Even though I didn’t grow up in Maine, many of the things that grow here remind me deeply of my childhood in New Hartford, New York. The delicate yellow and purple crowns of vetch, the blowsy white Queen Anne’s Lace and waxy buttercups, the little three-leafed strawberry plants — just seeing them along the side of the roads zings me back to my childhoood summers. Lazy afternoons out in the fields, collecting the cotton from milkweed pods, gathering a bunch of crushed buttercup or Black-eyed Susans to carry home to my mother, the wind rattling the maple leaves of the nearby woods. Although I’ve lived longer in Texas now than the northeast, I remember the summers in New York — picking wild berries, my fingers stained black from hours rooting through brambles — better than any summer in Texas.
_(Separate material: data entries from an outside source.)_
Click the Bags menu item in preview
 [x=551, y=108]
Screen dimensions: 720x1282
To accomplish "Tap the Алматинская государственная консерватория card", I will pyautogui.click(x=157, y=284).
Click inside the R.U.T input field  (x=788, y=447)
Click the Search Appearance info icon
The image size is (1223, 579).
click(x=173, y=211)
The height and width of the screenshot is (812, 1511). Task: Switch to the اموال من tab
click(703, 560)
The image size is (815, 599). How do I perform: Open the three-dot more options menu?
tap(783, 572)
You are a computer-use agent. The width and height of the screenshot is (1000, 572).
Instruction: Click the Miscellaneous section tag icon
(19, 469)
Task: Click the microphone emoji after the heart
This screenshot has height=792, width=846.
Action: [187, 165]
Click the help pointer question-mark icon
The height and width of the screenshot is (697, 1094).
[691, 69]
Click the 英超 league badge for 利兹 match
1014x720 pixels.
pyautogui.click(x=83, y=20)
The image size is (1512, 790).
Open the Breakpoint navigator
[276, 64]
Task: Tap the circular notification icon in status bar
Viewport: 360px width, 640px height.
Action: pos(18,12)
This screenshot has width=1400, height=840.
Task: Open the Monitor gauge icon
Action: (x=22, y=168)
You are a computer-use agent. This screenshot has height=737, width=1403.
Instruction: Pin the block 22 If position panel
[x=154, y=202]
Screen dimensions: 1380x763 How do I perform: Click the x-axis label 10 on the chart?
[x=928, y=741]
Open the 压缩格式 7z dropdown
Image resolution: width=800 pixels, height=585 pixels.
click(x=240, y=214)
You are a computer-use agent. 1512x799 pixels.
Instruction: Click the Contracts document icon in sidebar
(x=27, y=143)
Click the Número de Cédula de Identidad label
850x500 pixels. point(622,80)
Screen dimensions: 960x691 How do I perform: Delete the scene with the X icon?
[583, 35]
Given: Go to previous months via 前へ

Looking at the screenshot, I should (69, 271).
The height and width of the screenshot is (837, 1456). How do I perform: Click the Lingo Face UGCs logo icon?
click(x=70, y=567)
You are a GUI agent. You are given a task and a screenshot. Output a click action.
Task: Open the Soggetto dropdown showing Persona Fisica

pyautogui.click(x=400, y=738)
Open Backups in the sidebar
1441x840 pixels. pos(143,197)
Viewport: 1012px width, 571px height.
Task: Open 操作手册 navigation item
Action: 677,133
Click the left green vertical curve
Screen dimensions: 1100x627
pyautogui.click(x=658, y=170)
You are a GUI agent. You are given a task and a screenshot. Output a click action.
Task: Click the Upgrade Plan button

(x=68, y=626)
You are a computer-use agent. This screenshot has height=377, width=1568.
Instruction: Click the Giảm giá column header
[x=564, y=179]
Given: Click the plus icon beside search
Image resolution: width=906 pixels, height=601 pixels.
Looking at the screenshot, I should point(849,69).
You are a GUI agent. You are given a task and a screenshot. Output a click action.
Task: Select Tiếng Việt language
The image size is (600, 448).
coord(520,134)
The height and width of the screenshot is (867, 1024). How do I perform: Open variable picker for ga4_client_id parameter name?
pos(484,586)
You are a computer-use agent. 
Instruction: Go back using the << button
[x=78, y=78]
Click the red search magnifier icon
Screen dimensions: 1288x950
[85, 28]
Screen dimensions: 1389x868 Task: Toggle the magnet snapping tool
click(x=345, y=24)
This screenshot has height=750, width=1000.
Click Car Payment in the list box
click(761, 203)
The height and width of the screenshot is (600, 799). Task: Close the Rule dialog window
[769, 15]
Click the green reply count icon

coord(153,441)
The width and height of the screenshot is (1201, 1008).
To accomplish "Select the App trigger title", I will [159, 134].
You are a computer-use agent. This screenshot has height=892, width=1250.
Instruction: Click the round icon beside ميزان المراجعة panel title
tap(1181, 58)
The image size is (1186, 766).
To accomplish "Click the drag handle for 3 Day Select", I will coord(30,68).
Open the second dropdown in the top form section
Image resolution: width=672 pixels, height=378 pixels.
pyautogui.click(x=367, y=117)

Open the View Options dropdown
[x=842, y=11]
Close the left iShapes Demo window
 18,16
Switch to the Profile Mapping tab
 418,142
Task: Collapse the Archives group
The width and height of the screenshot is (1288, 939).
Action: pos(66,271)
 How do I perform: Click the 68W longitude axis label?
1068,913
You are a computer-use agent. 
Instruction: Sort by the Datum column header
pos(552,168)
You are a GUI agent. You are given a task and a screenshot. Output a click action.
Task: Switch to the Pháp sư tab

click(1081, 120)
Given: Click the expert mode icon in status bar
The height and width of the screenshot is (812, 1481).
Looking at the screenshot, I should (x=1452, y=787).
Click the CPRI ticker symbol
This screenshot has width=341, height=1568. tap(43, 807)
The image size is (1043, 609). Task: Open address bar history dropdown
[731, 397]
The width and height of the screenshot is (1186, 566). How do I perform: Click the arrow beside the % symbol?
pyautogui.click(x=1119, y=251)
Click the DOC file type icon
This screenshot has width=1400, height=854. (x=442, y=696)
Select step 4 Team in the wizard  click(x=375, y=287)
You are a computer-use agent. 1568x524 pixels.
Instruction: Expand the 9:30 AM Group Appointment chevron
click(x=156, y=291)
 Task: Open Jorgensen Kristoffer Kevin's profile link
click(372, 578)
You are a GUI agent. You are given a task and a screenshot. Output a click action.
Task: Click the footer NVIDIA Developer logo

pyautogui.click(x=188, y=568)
I think part of the reason I come back north with my children is to share a bit of my own past with them. I want my daughter to recognize a wild strawberry plant, my son to hold a buttercup to his palm to see the yellow glow. I can’t take them to the orchards in the fall, where the smell of fresh apples, cinnamon and fallen leaves is so enticing you wish you could bottle it. I can’t drive them through the stunning glory of the Adirondacks in October, or take them out on a snowy day to cut down a Christmas tree, to experience the thrill of crunching through freshly fallen snow. And I know they’ll have their own memories — the whirr of the cicadas in hot summer nights, the soft drift of cotton from the cottonwoods in June, the dewberries ripening alongside Town Lake.
But I want to share some of my lost enchantment with them — the landscape of my own magical childhood. I’m perpetually pointing out things I remember from those magical summer afternoons. Goldenrod glowing in open fields (my mother thought it was ragweed), maple seeds that fall and whirl like airborne tops, the cattails like little brown soldiers in the marshes.
Speaking of children, mine are yammering that they’d like to go blueberry picking. I never did that as a child — except for those summers in Newfoundland, another experience I hope to share with them when they’re older — but I’m all for new memories. So we’re off to the blueberry field…. wish us luck!
Pick some blueberries for me, Karen! I somehow feel cooler, just reading what you’ve written.–Susan
Susan, I got a handful for you just this morning… and it was delicious.
And today I’ll have a double scoop of black raspberry ice cream in your honor.
Oh, the sacrifices I make…
Sounds wonderful, Karen–so glad you’re having such a great time.
Candy
It was nice meeting you at the Barnes and Noble in Round Rock today — we look forward to reading Murder on the Rocks!